● Entries shown
***

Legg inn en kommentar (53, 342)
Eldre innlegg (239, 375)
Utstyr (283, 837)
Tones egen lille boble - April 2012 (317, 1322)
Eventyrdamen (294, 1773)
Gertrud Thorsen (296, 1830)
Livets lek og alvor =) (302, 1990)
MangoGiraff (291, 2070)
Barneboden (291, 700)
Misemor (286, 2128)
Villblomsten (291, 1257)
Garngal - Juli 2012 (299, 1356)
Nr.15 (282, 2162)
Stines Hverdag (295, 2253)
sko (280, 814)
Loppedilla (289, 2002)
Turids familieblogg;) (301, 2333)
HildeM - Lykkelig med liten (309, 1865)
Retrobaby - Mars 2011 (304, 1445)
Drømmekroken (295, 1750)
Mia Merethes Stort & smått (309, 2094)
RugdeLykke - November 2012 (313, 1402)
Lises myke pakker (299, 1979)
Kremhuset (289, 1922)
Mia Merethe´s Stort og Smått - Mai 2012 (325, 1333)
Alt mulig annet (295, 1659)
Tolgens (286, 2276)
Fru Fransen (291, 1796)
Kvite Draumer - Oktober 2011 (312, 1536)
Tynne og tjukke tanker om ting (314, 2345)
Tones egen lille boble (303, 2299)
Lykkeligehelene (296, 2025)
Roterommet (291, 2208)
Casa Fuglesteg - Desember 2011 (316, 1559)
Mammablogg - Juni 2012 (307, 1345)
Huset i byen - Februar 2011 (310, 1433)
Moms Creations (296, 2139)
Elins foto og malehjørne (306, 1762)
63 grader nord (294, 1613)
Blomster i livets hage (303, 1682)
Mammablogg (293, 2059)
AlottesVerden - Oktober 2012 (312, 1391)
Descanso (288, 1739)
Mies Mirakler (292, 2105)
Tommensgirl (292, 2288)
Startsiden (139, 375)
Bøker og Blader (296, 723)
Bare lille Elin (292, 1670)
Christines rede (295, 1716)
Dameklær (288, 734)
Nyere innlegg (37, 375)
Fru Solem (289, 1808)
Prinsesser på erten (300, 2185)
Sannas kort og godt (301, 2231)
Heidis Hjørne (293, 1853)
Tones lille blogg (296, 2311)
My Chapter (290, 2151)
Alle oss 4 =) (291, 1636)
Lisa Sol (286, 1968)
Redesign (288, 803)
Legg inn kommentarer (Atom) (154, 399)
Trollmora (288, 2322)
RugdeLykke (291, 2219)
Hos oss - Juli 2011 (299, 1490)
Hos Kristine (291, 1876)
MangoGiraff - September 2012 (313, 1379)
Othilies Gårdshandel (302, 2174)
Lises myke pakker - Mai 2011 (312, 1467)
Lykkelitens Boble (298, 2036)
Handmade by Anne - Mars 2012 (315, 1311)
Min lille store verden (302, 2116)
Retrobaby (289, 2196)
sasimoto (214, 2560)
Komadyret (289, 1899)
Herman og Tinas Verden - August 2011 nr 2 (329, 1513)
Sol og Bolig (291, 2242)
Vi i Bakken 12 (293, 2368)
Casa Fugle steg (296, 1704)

***

● Goal of the exercise
Reproduce the listing above with every occurrence of "Mammablogg" renamed to "Mamma-blogg", leaving all other text unchanged.

● Complete answer
Legg inn en kommentar (53, 342)
Eldre innlegg (239, 375)
Utstyr (283, 837)
Tones egen lille boble - April 2012 (317, 1322)
Eventyrdamen (294, 1773)
Gertrud Thorsen (296, 1830)
Livets lek og alvor =) (302, 1990)
MangoGiraff (291, 2070)
Barneboden (291, 700)
Misemor (286, 2128)
Villblomsten (291, 1257)
Garngal - Juli 2012 (299, 1356)
Nr.15 (282, 2162)
Stines Hverdag (295, 2253)
sko (280, 814)
Loppedilla (289, 2002)
Turids familieblogg;) (301, 2333)
HildeM - Lykkelig med liten (309, 1865)
Retrobaby - Mars 2011 (304, 1445)
Drømmekroken (295, 1750)
Mia Merethes Stort & smått (309, 2094)
RugdeLykke - November 2012 (313, 1402)
Lises myke pakker (299, 1979)
Kremhuset (289, 1922)
Mia Merethe´s Stort og Smått - Mai 2012 (325, 1333)
Alt mulig annet (295, 1659)
Tolgens (286, 2276)
Fru Fransen (291, 1796)
Kvite Draumer - Oktober 2011 (312, 1536)
Tynne og tjukke tanker om ting (314, 2345)
Tones egen lille boble (303, 2299)
Lykkeligehelene (296, 2025)
Roterommet (291, 2208)
Casa Fuglesteg - Desember 2011 (316, 1559)
Mamma-blogg - Juni 2012 (307, 1345)
Huset i byen - Februar 2011 (310, 1433)
Moms Creations (296, 2139)
Elins foto og malehjørne (306, 1762)
63 grader nord (294, 1613)
Blomster i livets hage (303, 1682)
Mamma-blogg (293, 2059)
AlottesVerden - Oktober 2012 (312, 1391)
Descanso (288, 1739)
Mies Mirakler (292, 2105)
Tommensgirl (292, 2288)
Startsiden (139, 375)
Bøker og Blader (296, 723)
Bare lille Elin (292, 1670)
Christines rede (295, 1716)
Dameklær (288, 734)
Nyere innlegg (37, 375)
Fru Solem (289, 1808)
Prinsesser på erten (300, 2185)
Sannas kort og godt (301, 2231)
Heidis Hjørne (293, 1853)
Tones lille blogg (296, 2311)
My Chapter (290, 2151)
Alle oss 4 =) (291, 1636)
Lisa Sol (286, 1968)
Redesign (288, 803)
Legg inn kommentarer (Atom) (154, 399)
Trollmora (288, 2322)
RugdeLykke (291, 2219)
Hos oss - Juli 2011 (299, 1490)
Hos Kristine (291, 1876)
MangoGiraff - September 2012 (313, 1379)
Othilies Gårdshandel (302, 2174)
Lises myke pakker - Mai 2011 (312, 1467)
Lykkelitens Boble (298, 2036)
Handmade by Anne - Mars 2012 (315, 1311)
Min lille store verden (302, 2116)
Retrobaby (289, 2196)
sasimoto (214, 2560)
Komadyret (289, 1899)
Herman og Tinas Verden - August 2011 nr 2 (329, 1513)
Sol og Bolig (291, 2242)
Vi i Bakken 12 (293, 2368)
Casa Fugle steg (296, 1704)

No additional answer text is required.